BEGIN Data under study
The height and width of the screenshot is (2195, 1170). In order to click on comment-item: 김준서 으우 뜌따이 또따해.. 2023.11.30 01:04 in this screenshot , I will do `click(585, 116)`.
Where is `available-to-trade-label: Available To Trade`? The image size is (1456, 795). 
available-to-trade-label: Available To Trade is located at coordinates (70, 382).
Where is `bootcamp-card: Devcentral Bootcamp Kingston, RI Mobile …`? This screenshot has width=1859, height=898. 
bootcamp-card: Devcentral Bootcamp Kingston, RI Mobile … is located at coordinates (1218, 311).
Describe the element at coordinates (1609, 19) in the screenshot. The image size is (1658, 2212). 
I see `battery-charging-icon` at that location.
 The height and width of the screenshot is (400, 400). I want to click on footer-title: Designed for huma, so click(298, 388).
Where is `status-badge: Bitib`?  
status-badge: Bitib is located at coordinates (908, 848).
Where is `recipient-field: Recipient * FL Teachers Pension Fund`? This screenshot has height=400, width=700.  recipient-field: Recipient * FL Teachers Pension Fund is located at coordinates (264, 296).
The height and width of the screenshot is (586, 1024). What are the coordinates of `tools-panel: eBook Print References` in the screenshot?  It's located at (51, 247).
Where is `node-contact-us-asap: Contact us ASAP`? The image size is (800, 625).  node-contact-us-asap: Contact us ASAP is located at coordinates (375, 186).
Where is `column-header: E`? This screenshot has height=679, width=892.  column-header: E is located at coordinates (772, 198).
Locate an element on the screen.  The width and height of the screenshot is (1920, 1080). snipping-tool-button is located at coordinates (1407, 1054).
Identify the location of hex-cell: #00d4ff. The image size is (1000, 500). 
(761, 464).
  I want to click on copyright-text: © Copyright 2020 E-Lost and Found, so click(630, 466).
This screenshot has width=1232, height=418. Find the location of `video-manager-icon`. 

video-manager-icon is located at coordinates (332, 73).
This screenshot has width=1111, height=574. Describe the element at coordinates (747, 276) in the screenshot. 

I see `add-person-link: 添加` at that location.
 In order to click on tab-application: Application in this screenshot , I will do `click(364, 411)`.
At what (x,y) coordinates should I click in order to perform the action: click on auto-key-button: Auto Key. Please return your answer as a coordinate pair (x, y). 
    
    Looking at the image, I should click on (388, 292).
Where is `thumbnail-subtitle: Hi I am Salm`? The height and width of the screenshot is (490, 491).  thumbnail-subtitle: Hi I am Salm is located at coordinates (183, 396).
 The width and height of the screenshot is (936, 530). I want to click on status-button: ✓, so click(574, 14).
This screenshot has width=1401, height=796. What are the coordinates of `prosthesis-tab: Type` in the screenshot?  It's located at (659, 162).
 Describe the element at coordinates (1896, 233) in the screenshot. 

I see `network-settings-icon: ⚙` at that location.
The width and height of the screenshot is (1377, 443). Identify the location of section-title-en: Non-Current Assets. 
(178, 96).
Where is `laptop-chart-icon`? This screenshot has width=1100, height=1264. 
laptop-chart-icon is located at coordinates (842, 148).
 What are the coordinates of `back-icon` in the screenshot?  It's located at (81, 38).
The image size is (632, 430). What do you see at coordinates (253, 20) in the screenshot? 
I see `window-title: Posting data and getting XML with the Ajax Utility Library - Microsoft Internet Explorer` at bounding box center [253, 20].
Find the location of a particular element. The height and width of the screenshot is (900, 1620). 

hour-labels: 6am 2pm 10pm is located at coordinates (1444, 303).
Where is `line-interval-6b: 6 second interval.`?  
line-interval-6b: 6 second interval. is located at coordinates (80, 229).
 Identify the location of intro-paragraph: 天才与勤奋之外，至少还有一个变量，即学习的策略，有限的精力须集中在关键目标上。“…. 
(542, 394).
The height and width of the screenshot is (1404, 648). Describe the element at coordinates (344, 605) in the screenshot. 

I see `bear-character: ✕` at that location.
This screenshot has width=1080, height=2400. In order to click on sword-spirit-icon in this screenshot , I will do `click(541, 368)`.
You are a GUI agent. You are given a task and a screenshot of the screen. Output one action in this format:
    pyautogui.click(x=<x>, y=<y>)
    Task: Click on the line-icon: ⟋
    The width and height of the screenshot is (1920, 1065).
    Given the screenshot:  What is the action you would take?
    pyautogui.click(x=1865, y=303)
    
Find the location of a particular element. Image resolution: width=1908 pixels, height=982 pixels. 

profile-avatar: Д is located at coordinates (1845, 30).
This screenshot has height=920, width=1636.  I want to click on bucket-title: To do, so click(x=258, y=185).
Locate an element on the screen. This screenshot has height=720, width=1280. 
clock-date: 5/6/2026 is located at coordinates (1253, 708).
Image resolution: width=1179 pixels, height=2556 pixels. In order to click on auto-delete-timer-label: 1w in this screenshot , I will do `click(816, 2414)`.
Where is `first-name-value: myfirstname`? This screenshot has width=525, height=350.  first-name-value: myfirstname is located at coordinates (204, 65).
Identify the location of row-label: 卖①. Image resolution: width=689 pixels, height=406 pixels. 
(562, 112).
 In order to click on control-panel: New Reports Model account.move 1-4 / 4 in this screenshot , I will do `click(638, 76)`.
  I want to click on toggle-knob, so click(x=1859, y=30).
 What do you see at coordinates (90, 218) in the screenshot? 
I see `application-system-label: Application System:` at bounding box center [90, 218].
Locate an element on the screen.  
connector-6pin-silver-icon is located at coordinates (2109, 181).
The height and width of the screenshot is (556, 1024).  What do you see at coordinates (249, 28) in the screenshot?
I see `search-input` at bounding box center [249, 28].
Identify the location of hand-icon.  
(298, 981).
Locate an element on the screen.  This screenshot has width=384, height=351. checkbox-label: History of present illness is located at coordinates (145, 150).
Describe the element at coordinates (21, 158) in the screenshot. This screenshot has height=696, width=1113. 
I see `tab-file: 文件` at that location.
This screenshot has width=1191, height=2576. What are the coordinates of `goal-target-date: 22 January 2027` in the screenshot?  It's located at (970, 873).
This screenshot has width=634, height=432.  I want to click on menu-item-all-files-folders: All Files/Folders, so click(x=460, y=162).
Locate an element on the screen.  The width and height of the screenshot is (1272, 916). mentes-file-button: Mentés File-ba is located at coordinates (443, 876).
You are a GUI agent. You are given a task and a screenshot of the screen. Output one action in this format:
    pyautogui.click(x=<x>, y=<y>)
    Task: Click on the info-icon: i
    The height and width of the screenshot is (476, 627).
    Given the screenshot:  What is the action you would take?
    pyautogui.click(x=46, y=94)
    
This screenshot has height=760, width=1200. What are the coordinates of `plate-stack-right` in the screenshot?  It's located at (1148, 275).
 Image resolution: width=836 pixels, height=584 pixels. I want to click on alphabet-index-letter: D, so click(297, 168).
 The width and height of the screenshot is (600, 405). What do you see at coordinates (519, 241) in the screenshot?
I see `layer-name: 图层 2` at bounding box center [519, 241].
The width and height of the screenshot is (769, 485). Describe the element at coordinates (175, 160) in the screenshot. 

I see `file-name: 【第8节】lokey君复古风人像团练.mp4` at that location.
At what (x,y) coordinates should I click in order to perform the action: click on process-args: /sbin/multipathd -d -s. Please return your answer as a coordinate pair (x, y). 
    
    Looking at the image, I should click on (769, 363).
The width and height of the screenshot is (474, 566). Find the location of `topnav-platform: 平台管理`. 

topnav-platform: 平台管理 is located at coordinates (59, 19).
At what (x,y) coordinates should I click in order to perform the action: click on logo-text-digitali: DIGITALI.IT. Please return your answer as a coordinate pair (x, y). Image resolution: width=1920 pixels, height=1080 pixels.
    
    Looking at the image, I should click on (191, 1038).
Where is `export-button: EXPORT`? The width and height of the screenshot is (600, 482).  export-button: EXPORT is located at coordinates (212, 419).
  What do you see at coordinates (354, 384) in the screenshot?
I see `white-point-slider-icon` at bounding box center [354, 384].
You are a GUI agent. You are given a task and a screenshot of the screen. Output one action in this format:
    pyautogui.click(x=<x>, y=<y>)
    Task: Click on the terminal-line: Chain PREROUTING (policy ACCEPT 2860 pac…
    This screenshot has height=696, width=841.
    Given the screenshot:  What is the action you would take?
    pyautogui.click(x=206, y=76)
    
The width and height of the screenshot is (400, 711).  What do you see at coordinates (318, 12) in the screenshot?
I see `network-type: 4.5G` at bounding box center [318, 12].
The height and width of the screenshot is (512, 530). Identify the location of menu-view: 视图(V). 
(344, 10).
END Data under study
Task requirements ▸ Can you return the lines of the saved data entries above, unchanged, starting with the line that contains "This screenshot has width=1080, height=2400." and going on through the line that contains "clock-date: 5/6/2026 is"?

Written solution ▸
This screenshot has width=1080, height=2400. In order to click on sword-spirit-icon in this screenshot , I will do `click(541, 368)`.
You are a GUI agent. You are given a task and a screenshot of the screen. Output one action in this format:
    pyautogui.click(x=<x>, y=<y>)
    Task: Click on the line-icon: ⟋
    The width and height of the screenshot is (1920, 1065).
    Given the screenshot:  What is the action you would take?
    pyautogui.click(x=1865, y=303)
    
Find the location of a particular element. Image resolution: width=1908 pixels, height=982 pixels. 

profile-avatar: Д is located at coordinates (1845, 30).
This screenshot has height=920, width=1636.  I want to click on bucket-title: To do, so click(x=258, y=185).
Locate an element on the screen. This screenshot has height=720, width=1280. 
clock-date: 5/6/2026 is located at coordinates (1253, 708).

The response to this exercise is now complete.